→ AIM OF THE EXERCISE:
Please filter the listing below and copy out the lines that hold "course".

→ THE RECORDS:
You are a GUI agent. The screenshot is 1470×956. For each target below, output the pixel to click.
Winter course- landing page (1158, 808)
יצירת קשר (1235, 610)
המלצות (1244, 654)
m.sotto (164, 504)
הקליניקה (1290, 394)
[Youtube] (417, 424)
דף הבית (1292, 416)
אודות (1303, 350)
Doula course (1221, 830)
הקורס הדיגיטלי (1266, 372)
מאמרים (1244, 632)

--

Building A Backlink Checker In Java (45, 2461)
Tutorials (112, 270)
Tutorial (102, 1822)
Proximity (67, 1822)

→ OUTPUT OF THE EXERCISE:
Winter course- landing page (1158, 808)
Doula course (1221, 830)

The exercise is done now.